The Barnsbury, which styles itself a “free house and dining room”, is much more civilised than many gastropubs. The bare wood floors and basic wooden furniture fit the bill, but the menu is much more refined and the service definitely a cut above other such establishments. Proprietor (and until recently, chef) Jeremy Cough is a genial and efficient host and he has the assistance of some very pleasant waitresses – attentive but not pushy. Add lots of space, interesting artwork on the walls and good music played loud enough to hear but low enough for easy conversation, and it makes the atmosphere very conducive to a pleasant evening.
The new chef is John O’Riordan, ex-Head Chef of Samphire, and he’s got some interesting ideas. My eye was caught by chilli-picked oranges, feta and baby spinach on the starter menu (£3.50 – £6). This was really delicious: the oranges were fresh but marinated with a healthy dose of chilli, and the combination worked perfectly with the cubes of feta. Carrot and roast fennel seed soup was also excellent, the only complaint being that there was so much of it that it made tackling a main course difficult, let alone a pudding – so if you want a real bargain meal, try the soup! Other tempting options included sautéed scallops with a Thai fragrant salad and chicken liver and foie gras parfait with mango chutney.
Main courses (£9.50 – £14.50) are also substantial. Veal chop with mustard mash was very good, the mash particularly tasty.

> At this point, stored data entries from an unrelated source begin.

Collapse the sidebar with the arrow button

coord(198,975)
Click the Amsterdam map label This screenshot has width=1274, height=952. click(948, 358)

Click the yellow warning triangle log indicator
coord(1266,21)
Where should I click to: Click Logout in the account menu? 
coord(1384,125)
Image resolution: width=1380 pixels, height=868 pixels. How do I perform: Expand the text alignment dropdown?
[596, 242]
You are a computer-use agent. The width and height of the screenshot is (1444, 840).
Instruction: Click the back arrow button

Roast chicken breast with braised Puy lentils, chorizo and spinach was also good – the chicken very moist and tender – but somehow the flavours didn’t quite meld. Goat’s cheese and ricotta ravioli come with artichokes, roasted tomatoes and pine nuts and there are also good fish options – sea bream with orange-glazed fennel or swordfish with tomato salad, pesto and caperberries. Top of the range price-wise is char-grilled steak with herb butter, chips and salad.
The puddings (£4.50) sound wonderful but are going to have to wait for another visit, alas. They vary from the classic English rhubarb and ginger crumble with clotted cream, to French apple tart with calvados crème fraiche and butterscotch sauce.
The wine list is varied and very reasonably priced, from £12 to around £30 and including a delicious, crisp New Zealand Holmes Sauvignon Blanc at £21.50. Coffee is also delicious.
The Barnsbury is a great place to meet friends for a drink, a chat, or for a relaxed and classy meal that won’t break the bank, without having to fight the crowds.